In [1]:
import numpy as np
import json

In [2]:
#vocabulary generate kore pura training corpus er

def generate_vocab(json_file_path, threshold=2):
    with open(json_file_path, "r" , encoding="utf-8") as json_file:
        json_data = json.load(json_file)

    vocab = {'<unk>': 0}
    counter = 0

    # Counting the number of times each word occurs
    for entry in json_data:
        sentence = entry["sentence"]
        counter+=1

        for word in sentence:
            for subword in word.split():
                if subword.strip():
                    if subword not in vocab:
                        vocab[subword] = 1
                    else:
                        vocab[subword] += 1

    # Adding count of rare words to the count of <unk>
    for k in list(vocab.keys())[1:]:
        if vocab[k] < threshold:
            vocab['<unk>'] += vocab[k]
            del vocab[k]

    # Sort vocab by count in descending order
    sorted_vocab = {k: v for k, v in sorted(vocab.items(), key=lambda item: item[1], reverse=True)}

    # Push <unk> to the top
    unk_val = sorted_vocab.pop('<unk>')
    sorted_vocab = {'<unk>': unk_val, **sorted_vocab}

    with open('vocab.txt', 'w', encoding="utf-8") as f:
        format_str = ''
        for index, (key, count) in enumerate(sorted_vocab.items()):
            format_str += key + '\t' + str(index) + '\t' + str(count) + '\n'
        f.write(format_str)

    #print("Threshold =", threshold)

    return sorted_vocab, counter

vocab, counter = generate_vocab("C:/Users/Admin/Desktop/Thesis/POS Tagging/archive/train_bangla.json")
print("Overall size of my vocabulary =", len(vocab))
print("No. of times '<unk>' occurs in my vocabulary =", vocab['<unk>'])
print("No. of sentence =", counter)

Overall size of my vocabulary = 24
No. of times '<unk>' occurs in my vocabulary = 183
No. of sentence = 20


In [3]:
def load_training_data(file_path):
    with open(file_path, 'r', encoding="utf-8") as json_file:
        return json.load(json_file)

#transition holo NNP to VBP kotobar, emission holo "Book" word ta kotobar NNP r kotobar VBP
#unique state holo distinct tag gulo niye banano list
def process_training_data(data, vocab):
    transition_probabilities = {}
    emission_probabilities = {}
    unique_states = []

    for entry in data:
        sentence_tokens = entry['sentence']
        labels = entry['labels']
        prior_state = 'head'  

        for word, tag in zip(sentence_tokens, labels):
            if word not in vocab.keys():
                word = '<unk>'

            # Update unique states
            if tag not in unique_states:
                unique_states.append(tag)

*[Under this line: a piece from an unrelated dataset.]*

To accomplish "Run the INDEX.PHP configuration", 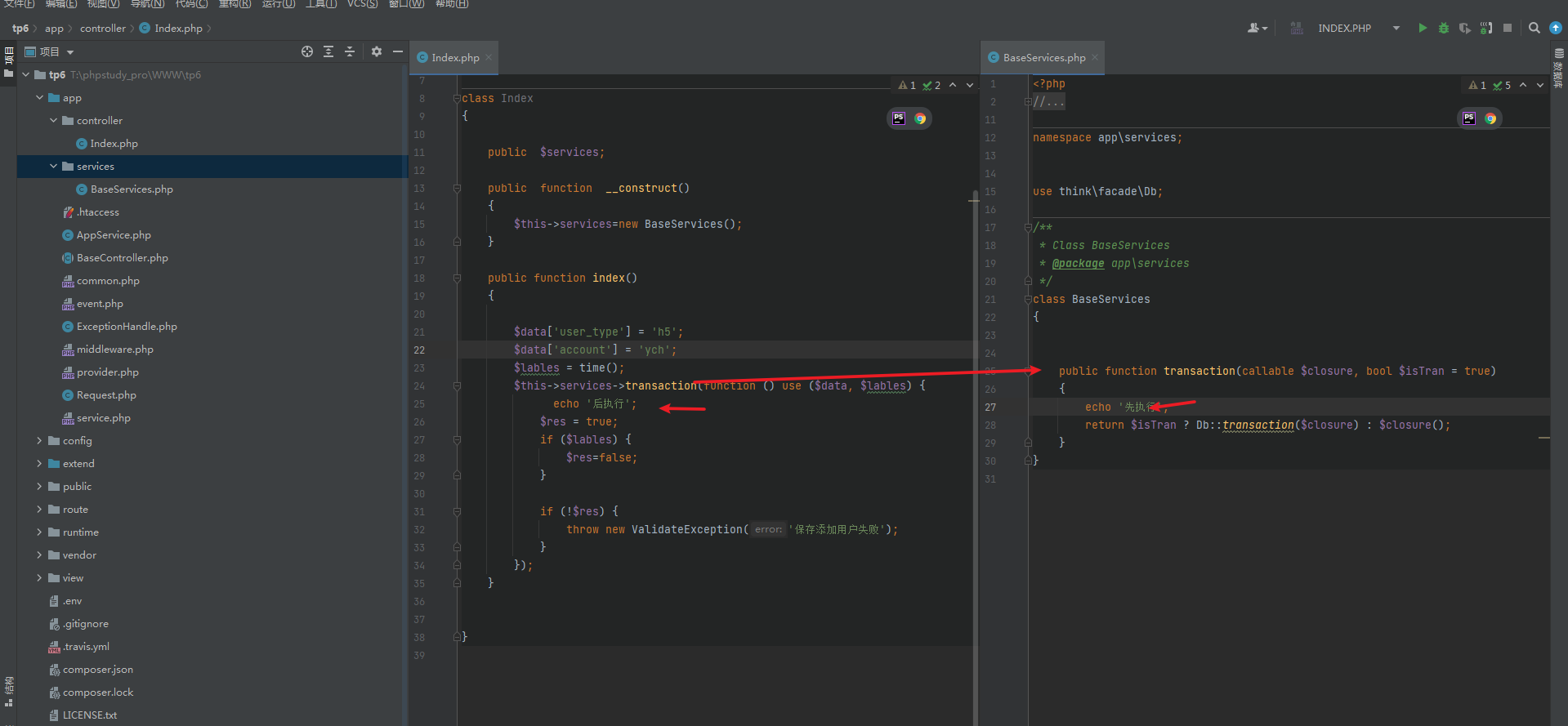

            # Update transition count
            transition_key = (prior_state, tag)
            if transition_key not in transition_probabilities:
                transition_probabilities[transition_key] = 1
            else:
                transition_probabilities[transition_key] += 1

            # Update emission count
            emission_key = (tag, word)
            if emission_key not in emission_probabilities:
                emission_probabilities[emission_key] = 1
            else:
                emission_probabilities[emission_key] += 1

            prior_state = tag

    return transition_probabilities, emission_probabilities, unique_states

def normalize_probabilities(probabilities):
    normalized_probabilities = {}
    for key in probabilities:
        state, value = key
        total = sum(v for k, v in probabilities.items() if k[0] == state)
        normalized_probabilities[key] = probabilities[key] / total
    return normalized_probabilities

#transition r emission gulo k dictionary er moto kore dekhano hoyese
def save_hmm_model(transition_probs, emission_probs, output_file):
    
    # Convert tuple keys to strings
    transition_probs = {str(k): v for k, v in transition_probs.items()}
    emission_probs = {str(k): v for k, v in emission_probs.items()}

    hmm_model = {
        'transition': transition_probs,
        'emission': emission_probs,
    }

    with open(output_file, 'w') as f:
        json.dump(hmm_model, f)

    return transition_probs, emission_probs

training_data = load_training_data('C:/Users/Admin/Desktop/Thesis/POS Tagging/archive/train_bangla.json')
transition_probs, emission_probs, unique_states = process_training_data(training_data, vocab)
normalized_transition_probs = normalize_probabilities(transition_probs)
normalized_emission_probs = normalize_probabilities(emission_probs)
transition_param_dict, emission_param_dict = save_hmm_model(normalized_transition_probs, normalized_emission_probs, 'hmm.json')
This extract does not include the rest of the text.